CLAYTON, Okla. (BP)–Deanna Chancellor and her husband, Jim, knew something was missing from their marriage, and they knew answers to their void could be found at church.
But which church?
Jim had heard good things about a Baptist church in their hometown of Clayton.
Deanna, raised in a nondenominational church that split off from the Church of Christ, was less than enthusiastic about anything “Baptist.”
But, “My husband was real persistent. … We walked through the front door, and it was just like we were home,” she said of their first visit to Clayton’s First Baptist Church. A few months later, in the spring of 1997 and after a barrage of sermons on grace that Deanna said seemed to be scripted just for her, she could resist no longer.
She and her husband made professions of faith in Christ the same evening, accepting the grace that was missing in the church of her raising.
“To overcome that and see what the Bible says about [salvation], I don’t think people reared in the church always stop to realize what an amazing thing that is … to serve Christ not because I have to, but because I have a desire to do that.”

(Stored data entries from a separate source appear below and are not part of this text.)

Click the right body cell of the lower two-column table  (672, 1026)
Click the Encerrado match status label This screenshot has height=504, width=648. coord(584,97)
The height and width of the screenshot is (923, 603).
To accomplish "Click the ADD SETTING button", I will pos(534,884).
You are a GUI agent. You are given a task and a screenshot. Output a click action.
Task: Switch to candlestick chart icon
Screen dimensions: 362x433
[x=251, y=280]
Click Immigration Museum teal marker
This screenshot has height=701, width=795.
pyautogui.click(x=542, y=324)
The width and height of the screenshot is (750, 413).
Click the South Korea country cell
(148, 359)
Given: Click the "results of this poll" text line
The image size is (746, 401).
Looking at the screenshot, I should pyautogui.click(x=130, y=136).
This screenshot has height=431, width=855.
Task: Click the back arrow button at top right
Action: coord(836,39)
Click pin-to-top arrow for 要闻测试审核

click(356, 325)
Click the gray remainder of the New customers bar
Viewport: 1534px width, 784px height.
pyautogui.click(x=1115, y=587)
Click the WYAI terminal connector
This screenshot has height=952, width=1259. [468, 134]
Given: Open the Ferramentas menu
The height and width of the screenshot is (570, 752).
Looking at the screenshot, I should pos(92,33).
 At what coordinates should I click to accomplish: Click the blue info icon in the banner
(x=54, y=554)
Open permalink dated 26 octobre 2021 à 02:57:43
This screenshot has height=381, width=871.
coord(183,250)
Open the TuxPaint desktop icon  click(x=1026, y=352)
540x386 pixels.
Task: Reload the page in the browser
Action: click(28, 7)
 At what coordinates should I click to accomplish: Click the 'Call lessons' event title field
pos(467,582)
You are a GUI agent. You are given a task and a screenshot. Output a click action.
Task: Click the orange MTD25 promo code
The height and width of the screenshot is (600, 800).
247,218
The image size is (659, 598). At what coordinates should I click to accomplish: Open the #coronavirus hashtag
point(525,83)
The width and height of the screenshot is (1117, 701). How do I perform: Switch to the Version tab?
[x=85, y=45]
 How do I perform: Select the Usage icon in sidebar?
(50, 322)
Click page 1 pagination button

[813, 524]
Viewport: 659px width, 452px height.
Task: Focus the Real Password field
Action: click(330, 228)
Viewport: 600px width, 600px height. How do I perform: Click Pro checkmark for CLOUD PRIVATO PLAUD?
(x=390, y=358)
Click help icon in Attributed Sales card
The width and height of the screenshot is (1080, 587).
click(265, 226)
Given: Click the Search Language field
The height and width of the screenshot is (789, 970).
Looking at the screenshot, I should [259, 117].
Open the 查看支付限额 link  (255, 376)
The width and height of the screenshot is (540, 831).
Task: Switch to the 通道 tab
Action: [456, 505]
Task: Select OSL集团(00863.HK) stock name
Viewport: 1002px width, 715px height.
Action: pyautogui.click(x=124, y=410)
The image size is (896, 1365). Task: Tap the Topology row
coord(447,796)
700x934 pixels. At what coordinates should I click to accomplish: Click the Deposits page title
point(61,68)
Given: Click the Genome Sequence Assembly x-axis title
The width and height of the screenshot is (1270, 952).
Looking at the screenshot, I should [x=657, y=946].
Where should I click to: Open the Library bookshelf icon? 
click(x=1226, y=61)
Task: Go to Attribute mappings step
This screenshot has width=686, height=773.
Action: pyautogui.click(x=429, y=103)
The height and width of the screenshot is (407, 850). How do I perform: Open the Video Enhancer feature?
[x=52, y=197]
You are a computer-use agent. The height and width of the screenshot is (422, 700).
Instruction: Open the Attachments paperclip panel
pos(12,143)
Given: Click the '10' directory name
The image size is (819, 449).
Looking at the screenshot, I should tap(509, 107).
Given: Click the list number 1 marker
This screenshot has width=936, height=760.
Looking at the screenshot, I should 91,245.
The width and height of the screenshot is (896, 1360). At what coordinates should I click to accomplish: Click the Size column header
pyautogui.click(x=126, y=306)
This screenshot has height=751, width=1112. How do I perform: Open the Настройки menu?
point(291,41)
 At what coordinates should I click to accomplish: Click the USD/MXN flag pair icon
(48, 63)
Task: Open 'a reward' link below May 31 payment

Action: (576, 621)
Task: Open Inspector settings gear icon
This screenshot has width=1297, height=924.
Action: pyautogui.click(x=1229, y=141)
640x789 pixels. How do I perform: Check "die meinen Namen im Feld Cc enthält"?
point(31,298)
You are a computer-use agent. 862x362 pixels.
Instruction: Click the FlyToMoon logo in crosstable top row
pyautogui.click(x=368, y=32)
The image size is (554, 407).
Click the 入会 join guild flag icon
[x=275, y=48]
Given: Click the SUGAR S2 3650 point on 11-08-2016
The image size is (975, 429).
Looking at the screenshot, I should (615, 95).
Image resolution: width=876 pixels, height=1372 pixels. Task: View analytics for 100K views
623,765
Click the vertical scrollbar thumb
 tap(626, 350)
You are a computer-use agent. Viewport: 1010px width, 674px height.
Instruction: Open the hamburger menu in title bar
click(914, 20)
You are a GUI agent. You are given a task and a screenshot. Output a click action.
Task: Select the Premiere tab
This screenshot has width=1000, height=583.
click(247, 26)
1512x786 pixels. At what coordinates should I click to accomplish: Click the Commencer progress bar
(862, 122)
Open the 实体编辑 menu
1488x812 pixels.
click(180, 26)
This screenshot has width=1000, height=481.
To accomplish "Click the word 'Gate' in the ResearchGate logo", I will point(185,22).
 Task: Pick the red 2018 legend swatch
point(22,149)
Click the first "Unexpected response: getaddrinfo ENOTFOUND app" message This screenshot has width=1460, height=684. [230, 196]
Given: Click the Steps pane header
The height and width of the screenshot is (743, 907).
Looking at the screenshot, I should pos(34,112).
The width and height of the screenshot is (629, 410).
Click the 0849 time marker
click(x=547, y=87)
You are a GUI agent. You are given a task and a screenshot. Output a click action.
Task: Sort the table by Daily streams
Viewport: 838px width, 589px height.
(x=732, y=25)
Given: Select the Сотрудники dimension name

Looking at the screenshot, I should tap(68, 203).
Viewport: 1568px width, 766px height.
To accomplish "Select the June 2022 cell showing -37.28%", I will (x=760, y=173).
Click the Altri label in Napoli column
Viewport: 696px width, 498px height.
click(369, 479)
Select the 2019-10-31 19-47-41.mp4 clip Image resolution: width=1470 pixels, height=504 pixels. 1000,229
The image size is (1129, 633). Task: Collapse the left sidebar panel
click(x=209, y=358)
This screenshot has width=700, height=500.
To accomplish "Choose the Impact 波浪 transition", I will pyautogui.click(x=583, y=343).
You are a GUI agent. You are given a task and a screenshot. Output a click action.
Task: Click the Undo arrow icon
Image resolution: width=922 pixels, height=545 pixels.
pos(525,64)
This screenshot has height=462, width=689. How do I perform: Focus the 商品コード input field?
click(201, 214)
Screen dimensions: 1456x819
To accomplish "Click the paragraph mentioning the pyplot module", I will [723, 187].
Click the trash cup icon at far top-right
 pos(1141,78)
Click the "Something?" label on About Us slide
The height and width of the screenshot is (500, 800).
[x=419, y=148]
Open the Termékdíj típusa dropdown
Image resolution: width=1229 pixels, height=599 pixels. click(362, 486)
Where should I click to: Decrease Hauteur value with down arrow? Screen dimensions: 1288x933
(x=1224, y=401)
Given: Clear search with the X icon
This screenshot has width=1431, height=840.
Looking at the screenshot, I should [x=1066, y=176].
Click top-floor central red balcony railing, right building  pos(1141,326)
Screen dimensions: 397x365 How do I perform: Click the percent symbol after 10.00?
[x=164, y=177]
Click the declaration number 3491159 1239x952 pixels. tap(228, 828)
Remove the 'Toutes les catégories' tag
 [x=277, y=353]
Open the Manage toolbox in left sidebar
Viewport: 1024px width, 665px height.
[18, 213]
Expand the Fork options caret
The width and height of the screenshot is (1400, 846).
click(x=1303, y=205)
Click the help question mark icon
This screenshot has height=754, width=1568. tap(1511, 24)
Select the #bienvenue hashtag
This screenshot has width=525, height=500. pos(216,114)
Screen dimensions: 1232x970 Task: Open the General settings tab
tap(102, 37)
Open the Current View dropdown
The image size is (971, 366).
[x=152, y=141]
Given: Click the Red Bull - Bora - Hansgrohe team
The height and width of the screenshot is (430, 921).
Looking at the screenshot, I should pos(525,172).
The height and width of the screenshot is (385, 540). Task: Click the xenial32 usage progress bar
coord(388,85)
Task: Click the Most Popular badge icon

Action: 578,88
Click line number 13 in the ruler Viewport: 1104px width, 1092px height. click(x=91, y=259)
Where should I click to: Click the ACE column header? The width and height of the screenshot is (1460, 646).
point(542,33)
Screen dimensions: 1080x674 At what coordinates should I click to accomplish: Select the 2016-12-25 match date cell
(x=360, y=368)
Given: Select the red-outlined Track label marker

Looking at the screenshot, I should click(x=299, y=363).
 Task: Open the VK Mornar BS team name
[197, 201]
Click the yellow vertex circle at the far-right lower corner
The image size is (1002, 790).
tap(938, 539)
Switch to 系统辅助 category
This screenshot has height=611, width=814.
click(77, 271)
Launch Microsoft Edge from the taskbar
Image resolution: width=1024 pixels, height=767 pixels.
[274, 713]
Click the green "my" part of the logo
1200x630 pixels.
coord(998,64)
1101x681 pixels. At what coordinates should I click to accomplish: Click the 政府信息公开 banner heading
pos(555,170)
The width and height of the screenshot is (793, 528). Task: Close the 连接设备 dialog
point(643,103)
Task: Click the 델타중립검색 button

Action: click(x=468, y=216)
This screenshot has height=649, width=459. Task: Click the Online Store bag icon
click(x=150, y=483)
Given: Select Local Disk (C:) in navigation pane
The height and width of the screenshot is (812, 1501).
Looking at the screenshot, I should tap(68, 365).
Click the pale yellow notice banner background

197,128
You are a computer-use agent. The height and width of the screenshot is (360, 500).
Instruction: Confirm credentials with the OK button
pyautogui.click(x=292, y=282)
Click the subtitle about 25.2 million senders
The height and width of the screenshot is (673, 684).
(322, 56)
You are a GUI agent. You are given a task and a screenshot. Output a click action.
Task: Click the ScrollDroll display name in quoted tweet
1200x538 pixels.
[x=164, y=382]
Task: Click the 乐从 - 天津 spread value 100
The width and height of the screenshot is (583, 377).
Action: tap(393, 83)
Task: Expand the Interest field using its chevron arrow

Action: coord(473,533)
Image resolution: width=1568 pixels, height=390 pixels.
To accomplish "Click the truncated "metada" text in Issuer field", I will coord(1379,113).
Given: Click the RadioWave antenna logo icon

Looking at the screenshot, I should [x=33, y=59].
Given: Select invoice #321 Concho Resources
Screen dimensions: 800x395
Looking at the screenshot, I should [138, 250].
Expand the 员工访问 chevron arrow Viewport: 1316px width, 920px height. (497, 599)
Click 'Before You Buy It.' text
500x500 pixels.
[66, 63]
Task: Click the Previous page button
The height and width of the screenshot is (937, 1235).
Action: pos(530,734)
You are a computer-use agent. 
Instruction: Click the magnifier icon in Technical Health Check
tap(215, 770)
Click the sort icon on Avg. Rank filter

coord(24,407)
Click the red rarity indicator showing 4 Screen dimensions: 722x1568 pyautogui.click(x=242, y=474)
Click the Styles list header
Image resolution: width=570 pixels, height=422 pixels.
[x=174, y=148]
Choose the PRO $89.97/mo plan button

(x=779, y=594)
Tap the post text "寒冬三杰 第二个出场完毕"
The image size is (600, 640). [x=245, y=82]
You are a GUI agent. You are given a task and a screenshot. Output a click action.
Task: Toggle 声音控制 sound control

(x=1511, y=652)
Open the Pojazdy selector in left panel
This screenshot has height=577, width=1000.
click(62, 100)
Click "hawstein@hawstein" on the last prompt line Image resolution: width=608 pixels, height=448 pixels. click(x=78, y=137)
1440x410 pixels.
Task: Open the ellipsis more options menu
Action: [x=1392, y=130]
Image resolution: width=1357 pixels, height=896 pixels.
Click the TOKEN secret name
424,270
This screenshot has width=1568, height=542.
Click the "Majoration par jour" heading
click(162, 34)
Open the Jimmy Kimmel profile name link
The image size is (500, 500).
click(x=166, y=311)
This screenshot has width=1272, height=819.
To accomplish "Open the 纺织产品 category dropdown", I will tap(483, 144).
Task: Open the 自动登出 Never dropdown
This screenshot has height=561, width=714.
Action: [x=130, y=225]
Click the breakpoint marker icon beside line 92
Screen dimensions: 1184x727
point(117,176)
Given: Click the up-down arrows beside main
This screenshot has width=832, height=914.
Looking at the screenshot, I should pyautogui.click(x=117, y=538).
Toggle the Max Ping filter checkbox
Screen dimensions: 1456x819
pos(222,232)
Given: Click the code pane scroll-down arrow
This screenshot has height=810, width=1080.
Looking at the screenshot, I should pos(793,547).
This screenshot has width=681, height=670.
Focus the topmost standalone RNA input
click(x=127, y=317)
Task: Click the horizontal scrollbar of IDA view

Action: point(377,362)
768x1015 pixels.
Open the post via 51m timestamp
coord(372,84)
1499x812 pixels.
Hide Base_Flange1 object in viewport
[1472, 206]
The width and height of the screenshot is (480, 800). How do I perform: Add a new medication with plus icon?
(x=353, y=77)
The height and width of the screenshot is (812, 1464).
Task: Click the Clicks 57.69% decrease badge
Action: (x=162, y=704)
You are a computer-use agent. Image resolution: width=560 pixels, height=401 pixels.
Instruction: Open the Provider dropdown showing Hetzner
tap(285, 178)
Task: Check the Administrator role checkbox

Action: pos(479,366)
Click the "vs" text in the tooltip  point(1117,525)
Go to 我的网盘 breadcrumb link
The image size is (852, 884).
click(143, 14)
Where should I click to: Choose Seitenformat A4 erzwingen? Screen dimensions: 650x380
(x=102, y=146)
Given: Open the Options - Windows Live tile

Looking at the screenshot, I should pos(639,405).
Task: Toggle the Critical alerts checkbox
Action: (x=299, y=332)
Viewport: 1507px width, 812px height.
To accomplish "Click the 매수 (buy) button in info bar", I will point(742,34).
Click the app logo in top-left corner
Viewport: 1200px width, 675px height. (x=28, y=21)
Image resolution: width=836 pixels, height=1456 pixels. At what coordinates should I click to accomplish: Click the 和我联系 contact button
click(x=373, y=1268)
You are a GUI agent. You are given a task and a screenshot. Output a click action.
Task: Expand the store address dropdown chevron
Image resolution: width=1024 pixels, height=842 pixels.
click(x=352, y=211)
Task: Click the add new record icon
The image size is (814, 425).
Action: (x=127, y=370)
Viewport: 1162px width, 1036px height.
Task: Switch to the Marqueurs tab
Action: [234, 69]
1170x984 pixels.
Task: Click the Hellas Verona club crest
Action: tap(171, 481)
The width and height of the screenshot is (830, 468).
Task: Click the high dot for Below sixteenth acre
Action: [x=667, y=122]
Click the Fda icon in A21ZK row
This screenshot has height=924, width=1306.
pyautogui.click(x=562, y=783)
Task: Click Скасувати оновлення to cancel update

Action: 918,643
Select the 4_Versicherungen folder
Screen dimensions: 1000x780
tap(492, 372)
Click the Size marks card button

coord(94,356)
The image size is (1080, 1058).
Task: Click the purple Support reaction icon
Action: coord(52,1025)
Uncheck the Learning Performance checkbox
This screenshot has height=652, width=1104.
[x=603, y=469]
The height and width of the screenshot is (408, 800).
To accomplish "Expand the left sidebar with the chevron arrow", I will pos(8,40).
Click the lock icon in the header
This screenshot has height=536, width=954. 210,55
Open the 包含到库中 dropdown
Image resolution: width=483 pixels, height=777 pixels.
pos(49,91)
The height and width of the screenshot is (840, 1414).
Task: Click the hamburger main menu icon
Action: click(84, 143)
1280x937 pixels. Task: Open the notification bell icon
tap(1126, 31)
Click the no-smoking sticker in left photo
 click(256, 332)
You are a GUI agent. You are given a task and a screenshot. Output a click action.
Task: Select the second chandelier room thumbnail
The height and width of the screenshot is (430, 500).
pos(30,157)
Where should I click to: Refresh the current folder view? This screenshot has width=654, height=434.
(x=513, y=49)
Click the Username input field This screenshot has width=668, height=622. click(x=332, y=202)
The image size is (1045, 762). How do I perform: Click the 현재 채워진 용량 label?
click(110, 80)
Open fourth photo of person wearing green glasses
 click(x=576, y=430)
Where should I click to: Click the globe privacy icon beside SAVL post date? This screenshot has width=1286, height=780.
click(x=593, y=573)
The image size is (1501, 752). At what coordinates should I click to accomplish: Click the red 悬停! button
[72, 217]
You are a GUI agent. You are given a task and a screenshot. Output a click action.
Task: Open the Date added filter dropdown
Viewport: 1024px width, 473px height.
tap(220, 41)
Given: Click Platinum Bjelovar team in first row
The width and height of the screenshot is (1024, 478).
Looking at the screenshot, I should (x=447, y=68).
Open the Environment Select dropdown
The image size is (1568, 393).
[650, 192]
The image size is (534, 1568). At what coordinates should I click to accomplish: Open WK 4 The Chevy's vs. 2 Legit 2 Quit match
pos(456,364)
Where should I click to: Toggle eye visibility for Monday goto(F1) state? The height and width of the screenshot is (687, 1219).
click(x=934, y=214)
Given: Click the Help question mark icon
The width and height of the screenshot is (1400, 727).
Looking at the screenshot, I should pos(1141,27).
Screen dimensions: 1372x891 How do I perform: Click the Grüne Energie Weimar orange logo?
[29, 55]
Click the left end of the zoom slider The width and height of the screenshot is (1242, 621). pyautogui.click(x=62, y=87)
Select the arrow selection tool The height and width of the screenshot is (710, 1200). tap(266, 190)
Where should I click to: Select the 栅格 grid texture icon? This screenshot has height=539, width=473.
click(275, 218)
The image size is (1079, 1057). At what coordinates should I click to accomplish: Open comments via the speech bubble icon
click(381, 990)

The couple was among the 27 members of the Clayton church who completed the 16-week FAITH evangelism course last winter. Chancellor said she had no formal witness training, and like many others in the group, was apprehensive about presenting the gospel.
The FAITH witnessing model asks prospects the question, “In your opinion, what do you think it takes for a person to go to heaven?”
“That question helps you to get a sense of where they are coming from,” she said.
Deanna’s three-person team led one person to Christ and saw dozens more saved during the crusade that ended the FAITH effort last spring.
“We were so scared. But God gave us the ability to do it. It was really amazing. I think we were all really touched by the training.”
Another blessing, she said, is that her daughter has surrendered to go to the mission field.
When a new FAITH semester starts in the fall, the Chancellors will be FAITH team leaders, helping equip others to share the good news with their southeastern Oklahoma neighbors.
“I didn’t want to be a Baptist. This is just where the Lord put me,” she quipped.